In the 1990 to 2002 period, the political parties had all been captured by Bahun men-who unfortunately blocked reforms on women's, Dalits' and Janajatis' rights. Studies were showing Panchayat-era caste profiles to be comparatively more diverse. Even now, the political parties remain the bastions of Bahun men.
Then came the king's October 2002 takeover. Dramatically, the Chettri caste that had monopolised power before 1990 returned. The heads of all the cabinets under King Gyanendra's rule have been Chettris: Chand (a Thakuri sub-caste), Thapa, Deuba and Shah (also Thakuri).
A recent cover story in Nepal magazine further reveals how narrow the absolute monarchists' caste base is. It lists the king's closest friends and advisers. These include: Prabhu Shamsher Jung Bahadur Rana, a childhood friend who accompanied the king to Indonesia and China. His nephew Prabhakar Shamsher Jung Bahadur Rana heads the Soaltee Group and is also close to the king. Another trusted friend is Birendra Shah, better known by his nickname 'Lava Raja.' He was in Pokhara with then-Prince Gyanendra during the 2001 royal massacre. Sharad Chandra Shah is Lava Raja's nephew. He heads the Information Technology Commission but his informal powers are extensive. Another adviser, DB Rana, used to work in the Soaltee Group. Mahendra Kumar Singh, married to King Tribhuban's daughter from out of wedlock, sustained a bullet wound at the 2001 royal massacre. Ravi Shamsher Jung Bahadur Rana and Queen Komal's brother Suraj Shamsher Jung Bahadur Rana are also advisers to the king. Similarly close is Shanta Kumar Malla, former army chief, oversaw a five-person military inquisition into the 2001 royal massacre. Among other advisers are Sachit Shamsher Jung Bahadur Rana, Bharat Keshar Simha and Kesharjung Rayamajhi. That's 11 Chettri men, all but one a Thakuri.
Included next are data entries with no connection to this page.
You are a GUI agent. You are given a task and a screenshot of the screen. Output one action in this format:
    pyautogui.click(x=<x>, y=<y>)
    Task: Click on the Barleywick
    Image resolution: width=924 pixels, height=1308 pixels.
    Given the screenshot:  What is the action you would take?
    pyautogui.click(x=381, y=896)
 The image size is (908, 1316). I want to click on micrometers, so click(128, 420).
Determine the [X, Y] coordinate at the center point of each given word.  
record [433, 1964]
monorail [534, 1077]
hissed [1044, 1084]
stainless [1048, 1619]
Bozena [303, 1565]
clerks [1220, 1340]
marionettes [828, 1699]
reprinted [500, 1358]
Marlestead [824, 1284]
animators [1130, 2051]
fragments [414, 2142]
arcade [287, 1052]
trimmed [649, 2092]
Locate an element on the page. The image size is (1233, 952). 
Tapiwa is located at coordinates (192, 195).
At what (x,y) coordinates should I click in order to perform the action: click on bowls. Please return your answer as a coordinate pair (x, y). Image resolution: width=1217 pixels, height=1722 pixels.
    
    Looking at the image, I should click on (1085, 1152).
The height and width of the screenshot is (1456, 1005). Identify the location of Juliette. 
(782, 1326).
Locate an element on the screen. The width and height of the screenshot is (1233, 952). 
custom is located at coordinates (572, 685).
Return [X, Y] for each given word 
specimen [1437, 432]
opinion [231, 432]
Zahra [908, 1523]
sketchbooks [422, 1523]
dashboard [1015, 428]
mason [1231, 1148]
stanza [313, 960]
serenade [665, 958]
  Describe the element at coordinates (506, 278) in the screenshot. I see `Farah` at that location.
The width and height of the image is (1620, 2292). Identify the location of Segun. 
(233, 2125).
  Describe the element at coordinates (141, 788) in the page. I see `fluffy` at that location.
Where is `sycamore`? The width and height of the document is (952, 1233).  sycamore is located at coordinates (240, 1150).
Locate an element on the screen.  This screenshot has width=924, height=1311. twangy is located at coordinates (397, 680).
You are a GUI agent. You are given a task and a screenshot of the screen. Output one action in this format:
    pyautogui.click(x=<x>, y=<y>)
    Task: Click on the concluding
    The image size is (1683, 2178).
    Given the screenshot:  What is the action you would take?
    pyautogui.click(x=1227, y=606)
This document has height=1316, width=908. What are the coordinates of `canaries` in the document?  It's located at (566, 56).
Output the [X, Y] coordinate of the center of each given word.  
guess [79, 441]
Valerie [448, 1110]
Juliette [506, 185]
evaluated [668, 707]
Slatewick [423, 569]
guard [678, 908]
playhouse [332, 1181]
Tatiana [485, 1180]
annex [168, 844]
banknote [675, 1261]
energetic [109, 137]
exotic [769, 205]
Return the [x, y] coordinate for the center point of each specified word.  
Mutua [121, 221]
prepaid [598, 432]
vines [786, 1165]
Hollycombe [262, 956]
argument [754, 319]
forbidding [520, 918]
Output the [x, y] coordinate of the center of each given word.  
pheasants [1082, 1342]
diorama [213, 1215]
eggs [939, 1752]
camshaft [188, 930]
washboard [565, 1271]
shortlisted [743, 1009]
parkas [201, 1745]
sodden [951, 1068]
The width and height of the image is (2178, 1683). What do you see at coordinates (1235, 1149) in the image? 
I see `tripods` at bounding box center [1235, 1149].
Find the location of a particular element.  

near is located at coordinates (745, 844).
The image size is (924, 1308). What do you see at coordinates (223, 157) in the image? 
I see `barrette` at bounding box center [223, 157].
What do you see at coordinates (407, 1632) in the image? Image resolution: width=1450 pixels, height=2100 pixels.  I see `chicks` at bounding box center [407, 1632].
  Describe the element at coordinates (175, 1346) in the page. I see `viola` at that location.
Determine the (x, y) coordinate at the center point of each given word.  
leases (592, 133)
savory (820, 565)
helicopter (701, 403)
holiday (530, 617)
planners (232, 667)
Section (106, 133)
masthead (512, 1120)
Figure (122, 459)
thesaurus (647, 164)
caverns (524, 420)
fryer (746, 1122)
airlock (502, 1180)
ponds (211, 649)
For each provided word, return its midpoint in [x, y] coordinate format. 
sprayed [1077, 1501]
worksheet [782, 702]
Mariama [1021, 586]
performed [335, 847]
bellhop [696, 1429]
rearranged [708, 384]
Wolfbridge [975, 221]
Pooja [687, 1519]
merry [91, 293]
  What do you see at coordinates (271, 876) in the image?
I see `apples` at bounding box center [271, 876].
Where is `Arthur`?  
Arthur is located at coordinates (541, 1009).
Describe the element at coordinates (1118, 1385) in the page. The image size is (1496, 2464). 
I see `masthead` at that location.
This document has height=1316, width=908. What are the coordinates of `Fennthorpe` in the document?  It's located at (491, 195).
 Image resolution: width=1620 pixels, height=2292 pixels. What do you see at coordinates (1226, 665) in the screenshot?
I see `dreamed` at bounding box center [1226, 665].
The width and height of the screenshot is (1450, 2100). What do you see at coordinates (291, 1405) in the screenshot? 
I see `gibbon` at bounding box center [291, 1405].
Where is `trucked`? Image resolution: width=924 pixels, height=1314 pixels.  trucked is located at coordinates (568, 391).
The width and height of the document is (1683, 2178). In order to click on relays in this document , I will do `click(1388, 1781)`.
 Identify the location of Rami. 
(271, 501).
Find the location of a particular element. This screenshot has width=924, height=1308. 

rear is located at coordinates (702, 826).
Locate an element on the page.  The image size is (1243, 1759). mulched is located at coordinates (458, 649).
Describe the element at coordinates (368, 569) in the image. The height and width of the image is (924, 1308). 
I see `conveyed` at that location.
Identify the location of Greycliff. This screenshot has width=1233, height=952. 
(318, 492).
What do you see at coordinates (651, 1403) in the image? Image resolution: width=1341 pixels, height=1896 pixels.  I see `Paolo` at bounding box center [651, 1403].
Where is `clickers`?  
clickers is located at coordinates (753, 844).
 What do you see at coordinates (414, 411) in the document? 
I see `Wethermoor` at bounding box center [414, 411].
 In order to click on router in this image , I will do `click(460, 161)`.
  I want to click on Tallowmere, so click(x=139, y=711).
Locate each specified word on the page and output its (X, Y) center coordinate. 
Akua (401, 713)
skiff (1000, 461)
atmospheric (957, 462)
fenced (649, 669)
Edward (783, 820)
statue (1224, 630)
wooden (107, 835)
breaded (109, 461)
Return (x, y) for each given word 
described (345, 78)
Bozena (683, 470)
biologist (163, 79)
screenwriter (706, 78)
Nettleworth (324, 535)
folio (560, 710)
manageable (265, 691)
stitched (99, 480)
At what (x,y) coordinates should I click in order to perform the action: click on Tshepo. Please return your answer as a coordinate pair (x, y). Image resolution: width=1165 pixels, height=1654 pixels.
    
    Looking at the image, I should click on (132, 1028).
It is sometimes tempting to reduce the struggle between absolute monarchists and democrats to a struggle between Chettris and Bahuns. This would be a facile conclusion, of course. Yet the non-political sectors that embody the present democratic movement-the media, the legal profession-are also overwhelmingly composed of Bahun men.
And herein lies a lingering weakness in today's democratic movement. Be they political parties, community or business organisations, NGOs or INGOs, or even families, the vast majority of democratic institutions remain markedly segregated-not by intention, maybe but by omission. There are apparently no 'others' who qualify to be 'one of us.' Or it is not worth the effort to reach out beyond our comfortable circles.
There is of course a difference in the ethics of absolute monarchists and democrats: the democrats' ideals oblige them to be inclusive. And they do sincerely intend to be so but first, they just need to restore democracy.
Yet, which comes first- democratic values or democratic polity? This is a question that many Nepalis-particularly non-Chettri-Bahuns-are now asking. Absolute monarchists would say that democratic values must come first and actual democracy can follow. Democrats would say the opposite.
But the ground realities of Nepal are better reflected in the view of Anil Bhattarai of Nepal South Asia Centre: "You cannot bring democracy first, then reduce poverty, then have awareness-building campaigns, then bring about social change. It all happens simultaneously. Look at what is happening. That is our reality."
So, democrats: while overthrowing Nepal's political anachronisms, let's also overthrow our own lingering contradictions, shall we? Let's start by talking about caste.